• Polecenie A:
Przepisz bez zmian wiersze danych od pierwszego wiersza do wiersza zawierającego „Viewport: 1373px width, 811px”, oba końce włącznie.

• Pokazany fragment:
════════
Jak silny jest zespół SPR JKS, lidera rozgrywek przekonały się szczypiornistki Otmętu Krapkowice. Rywalki przyjechały do Jarosławia na skazanie. Od samego początku nie dawano im żadnych szans i tak też było. Nasze dziewczyny rozgromiły swojego przeciwnika, już po kilku minutach prowadząc 10-0.
To był mecz jednego aktora, a raczej kilku aktorek jednego zespołu. Szczypiornistki SPR JKS robiły na boisku co chciały. Od pierwszych minut trudno było je zatrzymać. Otmęt nie miał żadnego pomysłu na sforsowanie szczelnej obrony czarno-niebieskich, miotał się w ataku, był zupełnie bezradny w defensywie. Jarosławianki po 11 minutach miały na swoim koncie 10 goli i żadnego nie straciły. Szybkie kontry Aleksandry Szymborskiej i Alony Shupik zupełnie zdemolowały przeciwnika. Czarno-niebieski team niczym walec przejeżdżał przez kolejne minuty pojedynku. Przewaga rosła w oczach. Początkiem drugiej połowy SPR JKS pokazał jeszcze większą moc, zdobył 8 goli z rzędu w 42. minucie odjeżdżając przeciwnikowi na 14 bramek. W naszym zespole każda z zawodniczek z pola wpisała się na listę strzelczyń . Podczas spotkania trwała kwesta na rzecz Wielkiej Orkiestry Świątecznej Pomocy, koordynowana przez radnego miasta Jarosława Litwiaka. W sobotę, 19 stycznia piłkarki SPR JKS we własnej hali zmierzą się z SPR-em Olkusz. Początek meczu tradycyjnie o godzinie 19:00.
════════
• Polecenie B:
Na podstawie relacji z meczu wyjaśnij, co zupełnie zdemolowało drużynę Otmętu Krapkowice.

• Dostarczone dane:
════════
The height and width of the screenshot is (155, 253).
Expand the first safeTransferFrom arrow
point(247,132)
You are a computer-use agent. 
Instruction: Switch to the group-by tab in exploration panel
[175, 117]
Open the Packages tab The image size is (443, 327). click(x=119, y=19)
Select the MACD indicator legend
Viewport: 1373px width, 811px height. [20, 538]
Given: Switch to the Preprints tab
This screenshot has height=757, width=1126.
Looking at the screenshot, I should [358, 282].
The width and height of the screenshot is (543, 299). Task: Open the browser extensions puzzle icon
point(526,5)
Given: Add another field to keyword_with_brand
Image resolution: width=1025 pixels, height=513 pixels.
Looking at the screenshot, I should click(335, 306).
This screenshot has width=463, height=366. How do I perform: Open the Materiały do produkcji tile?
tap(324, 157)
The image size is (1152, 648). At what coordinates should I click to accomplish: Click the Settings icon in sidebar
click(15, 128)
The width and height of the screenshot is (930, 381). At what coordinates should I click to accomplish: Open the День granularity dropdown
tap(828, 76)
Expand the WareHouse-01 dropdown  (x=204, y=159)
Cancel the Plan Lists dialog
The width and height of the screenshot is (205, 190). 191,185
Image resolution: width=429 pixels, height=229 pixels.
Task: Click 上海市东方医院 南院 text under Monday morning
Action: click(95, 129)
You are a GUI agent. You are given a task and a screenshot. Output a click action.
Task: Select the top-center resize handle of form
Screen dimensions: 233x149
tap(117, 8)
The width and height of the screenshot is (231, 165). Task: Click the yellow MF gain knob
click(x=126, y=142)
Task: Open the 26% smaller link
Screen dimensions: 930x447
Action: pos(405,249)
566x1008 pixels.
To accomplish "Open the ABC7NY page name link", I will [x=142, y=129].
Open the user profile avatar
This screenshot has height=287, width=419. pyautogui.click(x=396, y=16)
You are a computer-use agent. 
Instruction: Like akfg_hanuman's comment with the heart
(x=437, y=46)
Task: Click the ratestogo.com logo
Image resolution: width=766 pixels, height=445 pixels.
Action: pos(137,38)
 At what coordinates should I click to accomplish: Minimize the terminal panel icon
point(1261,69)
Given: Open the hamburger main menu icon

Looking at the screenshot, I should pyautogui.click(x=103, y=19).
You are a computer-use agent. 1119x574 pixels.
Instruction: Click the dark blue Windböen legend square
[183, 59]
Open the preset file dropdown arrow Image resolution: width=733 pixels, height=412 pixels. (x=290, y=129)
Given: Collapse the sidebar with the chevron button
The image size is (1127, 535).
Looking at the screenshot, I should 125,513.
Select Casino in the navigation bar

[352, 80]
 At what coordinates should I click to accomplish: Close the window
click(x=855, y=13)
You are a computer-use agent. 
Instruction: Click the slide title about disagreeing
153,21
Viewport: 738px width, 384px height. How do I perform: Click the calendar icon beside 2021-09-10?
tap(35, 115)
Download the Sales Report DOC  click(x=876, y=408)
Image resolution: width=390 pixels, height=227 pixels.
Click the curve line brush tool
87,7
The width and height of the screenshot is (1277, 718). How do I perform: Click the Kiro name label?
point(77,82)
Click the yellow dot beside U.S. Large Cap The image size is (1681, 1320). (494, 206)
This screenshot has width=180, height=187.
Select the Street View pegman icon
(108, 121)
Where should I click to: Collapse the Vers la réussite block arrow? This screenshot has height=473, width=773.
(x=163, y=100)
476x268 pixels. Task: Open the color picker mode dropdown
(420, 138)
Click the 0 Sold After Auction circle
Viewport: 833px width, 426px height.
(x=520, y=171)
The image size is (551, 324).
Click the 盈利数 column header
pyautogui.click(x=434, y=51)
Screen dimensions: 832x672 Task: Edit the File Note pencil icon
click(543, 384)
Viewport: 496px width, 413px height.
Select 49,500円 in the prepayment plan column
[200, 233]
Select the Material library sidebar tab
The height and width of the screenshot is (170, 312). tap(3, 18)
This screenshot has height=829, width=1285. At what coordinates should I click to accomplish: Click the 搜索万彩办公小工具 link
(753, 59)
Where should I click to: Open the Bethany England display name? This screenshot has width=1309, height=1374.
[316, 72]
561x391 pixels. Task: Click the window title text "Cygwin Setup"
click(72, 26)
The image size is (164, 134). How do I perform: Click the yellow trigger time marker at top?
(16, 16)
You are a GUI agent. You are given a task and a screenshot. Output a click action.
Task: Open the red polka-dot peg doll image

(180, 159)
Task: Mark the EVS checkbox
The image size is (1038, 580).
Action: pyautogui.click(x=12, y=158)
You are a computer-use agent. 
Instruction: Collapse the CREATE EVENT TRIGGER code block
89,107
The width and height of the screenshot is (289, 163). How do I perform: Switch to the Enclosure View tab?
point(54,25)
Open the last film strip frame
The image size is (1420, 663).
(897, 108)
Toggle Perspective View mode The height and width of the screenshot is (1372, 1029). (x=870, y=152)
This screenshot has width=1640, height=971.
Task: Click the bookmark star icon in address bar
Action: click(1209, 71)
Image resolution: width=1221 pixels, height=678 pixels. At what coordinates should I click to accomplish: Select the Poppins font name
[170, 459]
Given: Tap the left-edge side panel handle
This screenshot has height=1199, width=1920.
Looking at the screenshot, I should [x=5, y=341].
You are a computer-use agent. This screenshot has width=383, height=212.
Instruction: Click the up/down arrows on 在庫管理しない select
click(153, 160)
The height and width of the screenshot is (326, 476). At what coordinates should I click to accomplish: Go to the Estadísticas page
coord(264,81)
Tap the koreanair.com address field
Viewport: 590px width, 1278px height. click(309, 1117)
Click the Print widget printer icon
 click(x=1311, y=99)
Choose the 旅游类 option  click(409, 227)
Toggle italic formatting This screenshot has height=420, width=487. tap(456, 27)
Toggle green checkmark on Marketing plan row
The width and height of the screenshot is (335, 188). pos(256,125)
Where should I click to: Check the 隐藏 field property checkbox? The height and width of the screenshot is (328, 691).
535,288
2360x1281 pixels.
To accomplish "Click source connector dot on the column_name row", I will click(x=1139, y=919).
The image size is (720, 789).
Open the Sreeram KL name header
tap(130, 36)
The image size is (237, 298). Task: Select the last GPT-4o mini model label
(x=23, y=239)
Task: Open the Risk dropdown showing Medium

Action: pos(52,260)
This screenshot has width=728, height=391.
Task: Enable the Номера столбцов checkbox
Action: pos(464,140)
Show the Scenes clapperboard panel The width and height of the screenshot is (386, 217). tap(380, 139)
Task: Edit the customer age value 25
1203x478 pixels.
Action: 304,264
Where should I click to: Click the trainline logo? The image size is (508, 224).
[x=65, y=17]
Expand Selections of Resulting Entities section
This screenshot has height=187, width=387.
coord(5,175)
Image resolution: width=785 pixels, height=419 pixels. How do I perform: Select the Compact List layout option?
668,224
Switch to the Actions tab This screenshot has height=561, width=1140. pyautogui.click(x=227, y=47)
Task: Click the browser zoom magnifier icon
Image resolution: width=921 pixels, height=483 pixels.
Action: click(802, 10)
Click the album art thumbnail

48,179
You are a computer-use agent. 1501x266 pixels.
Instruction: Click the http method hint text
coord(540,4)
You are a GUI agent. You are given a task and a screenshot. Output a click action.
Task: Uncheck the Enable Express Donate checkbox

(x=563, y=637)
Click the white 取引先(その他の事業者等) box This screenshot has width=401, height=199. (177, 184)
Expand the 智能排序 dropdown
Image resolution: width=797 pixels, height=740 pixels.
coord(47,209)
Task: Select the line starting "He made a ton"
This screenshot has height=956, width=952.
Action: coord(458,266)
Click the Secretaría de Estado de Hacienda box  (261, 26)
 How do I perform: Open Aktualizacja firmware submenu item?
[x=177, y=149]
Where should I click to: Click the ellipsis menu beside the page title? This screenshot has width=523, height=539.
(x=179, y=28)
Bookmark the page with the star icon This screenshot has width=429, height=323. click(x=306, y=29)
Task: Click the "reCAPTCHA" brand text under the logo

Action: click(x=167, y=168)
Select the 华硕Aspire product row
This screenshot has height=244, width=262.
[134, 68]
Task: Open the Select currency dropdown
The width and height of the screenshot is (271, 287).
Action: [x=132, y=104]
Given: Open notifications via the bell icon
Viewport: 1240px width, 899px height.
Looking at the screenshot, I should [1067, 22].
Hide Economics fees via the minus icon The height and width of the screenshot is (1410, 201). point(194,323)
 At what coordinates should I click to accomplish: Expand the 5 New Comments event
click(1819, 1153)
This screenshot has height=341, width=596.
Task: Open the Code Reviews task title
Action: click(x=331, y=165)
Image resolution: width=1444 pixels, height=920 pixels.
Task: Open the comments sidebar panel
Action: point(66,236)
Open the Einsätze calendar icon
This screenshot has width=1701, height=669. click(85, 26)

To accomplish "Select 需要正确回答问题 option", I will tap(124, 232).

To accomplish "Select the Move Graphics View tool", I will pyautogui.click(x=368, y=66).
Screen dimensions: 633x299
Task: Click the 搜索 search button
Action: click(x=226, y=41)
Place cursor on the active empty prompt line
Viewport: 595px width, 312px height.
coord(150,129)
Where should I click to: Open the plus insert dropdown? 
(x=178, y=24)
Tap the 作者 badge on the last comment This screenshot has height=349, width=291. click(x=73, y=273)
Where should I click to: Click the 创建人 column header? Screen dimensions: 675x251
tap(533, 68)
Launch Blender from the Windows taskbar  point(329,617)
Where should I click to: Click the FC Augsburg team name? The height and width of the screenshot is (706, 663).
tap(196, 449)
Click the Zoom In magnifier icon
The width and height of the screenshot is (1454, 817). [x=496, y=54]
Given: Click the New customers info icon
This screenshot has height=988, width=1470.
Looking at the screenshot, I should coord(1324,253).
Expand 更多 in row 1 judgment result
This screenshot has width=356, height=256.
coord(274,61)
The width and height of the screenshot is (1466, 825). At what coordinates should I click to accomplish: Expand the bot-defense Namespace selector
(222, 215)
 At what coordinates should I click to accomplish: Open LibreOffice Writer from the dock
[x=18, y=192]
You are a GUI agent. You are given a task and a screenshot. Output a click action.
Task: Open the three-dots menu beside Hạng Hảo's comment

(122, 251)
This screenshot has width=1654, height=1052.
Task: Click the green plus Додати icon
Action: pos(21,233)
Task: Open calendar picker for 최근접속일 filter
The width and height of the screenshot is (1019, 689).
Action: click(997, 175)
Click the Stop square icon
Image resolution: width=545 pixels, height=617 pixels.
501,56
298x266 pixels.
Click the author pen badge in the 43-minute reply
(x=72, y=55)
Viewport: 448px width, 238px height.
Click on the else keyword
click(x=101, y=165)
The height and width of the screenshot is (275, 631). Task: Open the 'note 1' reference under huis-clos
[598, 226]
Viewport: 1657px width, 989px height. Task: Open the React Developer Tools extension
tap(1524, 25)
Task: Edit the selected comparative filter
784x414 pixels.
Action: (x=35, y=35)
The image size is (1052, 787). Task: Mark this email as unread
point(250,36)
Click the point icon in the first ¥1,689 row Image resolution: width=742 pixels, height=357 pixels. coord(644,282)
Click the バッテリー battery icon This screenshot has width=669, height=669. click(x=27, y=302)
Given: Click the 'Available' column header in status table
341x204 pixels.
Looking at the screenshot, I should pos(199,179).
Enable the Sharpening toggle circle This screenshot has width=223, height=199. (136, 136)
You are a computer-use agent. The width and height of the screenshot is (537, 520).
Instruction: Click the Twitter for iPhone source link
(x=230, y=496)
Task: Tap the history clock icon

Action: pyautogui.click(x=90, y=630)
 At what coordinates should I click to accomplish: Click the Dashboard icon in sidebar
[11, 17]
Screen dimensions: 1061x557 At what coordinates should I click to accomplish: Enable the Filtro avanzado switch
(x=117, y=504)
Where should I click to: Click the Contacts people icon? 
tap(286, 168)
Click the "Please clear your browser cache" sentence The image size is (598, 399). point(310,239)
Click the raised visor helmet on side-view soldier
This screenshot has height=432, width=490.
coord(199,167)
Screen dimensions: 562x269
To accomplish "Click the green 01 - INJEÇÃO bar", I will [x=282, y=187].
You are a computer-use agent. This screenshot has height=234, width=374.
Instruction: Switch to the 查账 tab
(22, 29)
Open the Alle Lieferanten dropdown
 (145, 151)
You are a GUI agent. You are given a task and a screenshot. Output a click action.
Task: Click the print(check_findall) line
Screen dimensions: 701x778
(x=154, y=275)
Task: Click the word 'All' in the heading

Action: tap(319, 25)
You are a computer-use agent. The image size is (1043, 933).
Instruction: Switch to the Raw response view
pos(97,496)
════════
• Odpowiedź pisemna A:
The height and width of the screenshot is (155, 253).
Expand the first safeTransferFrom arrow
point(247,132)
You are a computer-use agent. 
Instruction: Switch to the group-by tab in exploration panel
[175, 117]
Open the Packages tab The image size is (443, 327). click(x=119, y=19)
Select the MACD indicator legend
Viewport: 1373px width, 811px height. [20, 538]

• Odpowiedź pisemna B:
Drużynę Otmętu Krapkowice zupełnie zdemolowały szybkie kontry Aleksandry Szymborskiej i Alony Shupik z zespołu SPR JKS.